Column | Kiezen voor een ander

Misschien moeten we morgen allemaal voor een ander stemmen. Voor een echte ander, misschien je buurvrouw, je kind, of een stadsduif. Of voor een abstracte ander, zoals iemand die nog niet bestaat. Om te bepalen wat rechtvaardig is, schrijft filosoof John Rawls, kun je een gedachte-experiment uitvoeren: stel je voor dat je bij de keuze die je moet maken achter een sluier van onwetendheid over je eigen positie zit. Gender, kleur, economische status, leeftijd (en, zo voeg ik toe: soort), je weet niet hoe je eraan toe bent. Vanuit dat uitgangspunt zul je kiezen voor het algemeen belang, de meest rechtvaardige uitkomst voor iedereen. Dit is een goede oefening voor het stemmen. Het tilt je even boven je eigen positie uit zodat je kunt zien wat er eigenlijk op het spel staat.

Maar stemmen gaat niet over rechtvaardigheid, zullen sommigen onder u nu tegenwerpen. Het gaat om onze belangen! Die moeten we beschermen! Onze belangen zijn natuurlijk altijd verweven met die van anderen (en je eigen positie voor de sluier kan ook ineens veranderen). Maar er zijn ook verschillende manieren om na te denken over politiek.

De Nederlandse verkiezingen worden voorgesteld als een strijd, waarin belangen tegenover elkaar worden gezet en kiezers ingedeeld worden in groepen. Je bent een boer of een stedeling, rechts of links, oud of jong, voor of tegen. Dat is een heel specifieke opvatting van democratie, gevormd door onze geschiedenis, cultuur, economische belangen en andere zaken. Er zijn andere modellen mogelijk. En die moeten we nadrukkelijker gaan verkennen.

Een voorbeeld hiervan zijn burgerberaden. De representatieve democratie, met vierjaarlijkse verkiezingen, is niet zo geschikt om adequaat klimaatbeleid te ontwerpen en uit te voeren, vanwege de gerichtheid op eigenbelang en kiezers. Daarom worden op verschillende plekken door toeval gekozen burgers geconsulteerd, die in een uitgebreide procedure met elkaar in gesprek gaan. Die beraden kunnen zorgen voor sterker klimaatbeleid, mits hun aanbevelingen worden overgenomen, en hebben als bijkomend voordeel dat ze democratischer zijn dan een politiek systeem waarbij mensen eenmaal per vier jaar stemmen. Om echt democratisch te zijn moeten burgerberaden overigens meersoortig zijn, maar daar schrijf ik een andere keer over.
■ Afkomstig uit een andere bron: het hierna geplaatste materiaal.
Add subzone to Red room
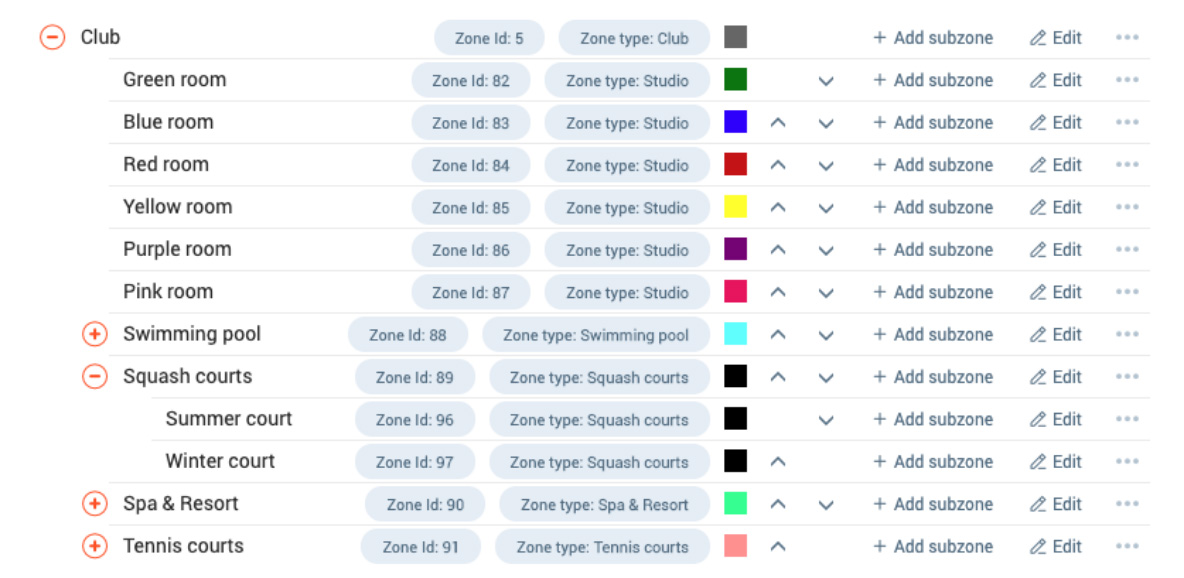This screenshot has width=1184, height=578. point(933,165)
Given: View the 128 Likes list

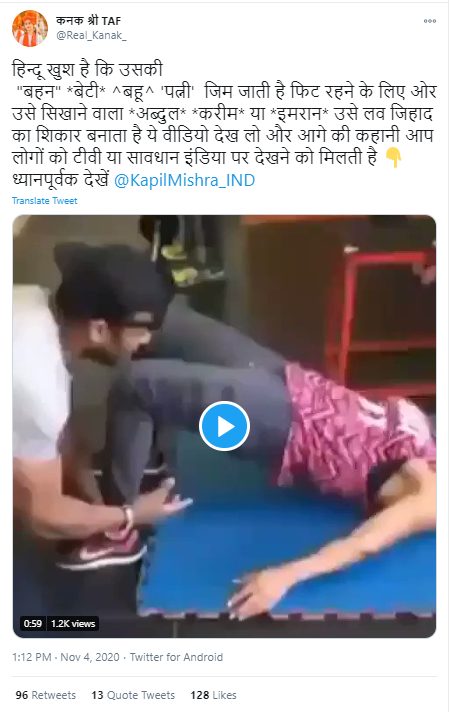Looking at the screenshot, I should (213, 695).
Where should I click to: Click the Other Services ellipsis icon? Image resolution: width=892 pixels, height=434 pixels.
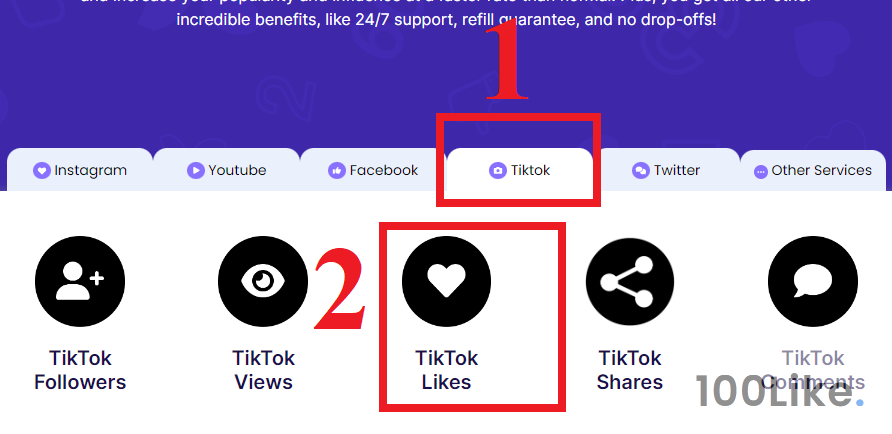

Een ander voorbeeld zijn anarchistische gemeenschappen. Neem de Zapatistas. De Zapatistas zijn oorspronkelijke bewoners van Mexico die na een opstand in 1994 hun eigen bewind oprichtten, los van de staat. Ze ontwierpen een alternatief politiek model gebaseerd op andere waarden, waaronder vrouwenrechten en ecologie, en zorgen zelf voor gezondheidszorg en onderwijs. Iedereen praat mee over politieke besluiten.

Het lijkt alsof ons politieke model noodzakelijk is omdat we eraan gewend zijn. Maar het was ooit anders en kan weer anders. Staten beschermen de rechten en belangen van sommige wezens beter dan die van anderen, en leiden voor velen tot ellende. Voor vluchtelingen, in Gaza en elders. Niets is van ons, zeker het land niet.

Misschien is dit meer iets voor de lange termijn, werpt u nu tegen. Eerst moeten we stemmen. Dat is zo. Ook daarin kunnen we leren van andere politieke systemen, waarin ervan wordt uitgaan dat het eigenbelang altijd verbonden is met het algemeen belang. We hebben allemaal gezonde lucht nodig, goede gezondheidszorg en onderwijs.

Ik stem morgen in elk geval voor de dieren en de kinderen, omdat zij geen stembiljet ontvangen en omdat wat goed is voor hen ook het algemeen belang het meest dient. Kijk zelf in elk geval maar even rond achter die sluier. Dat kan nooit kwaad.

Eva Meijer is schrijver en filosoof. Ze schrijft om de week een column.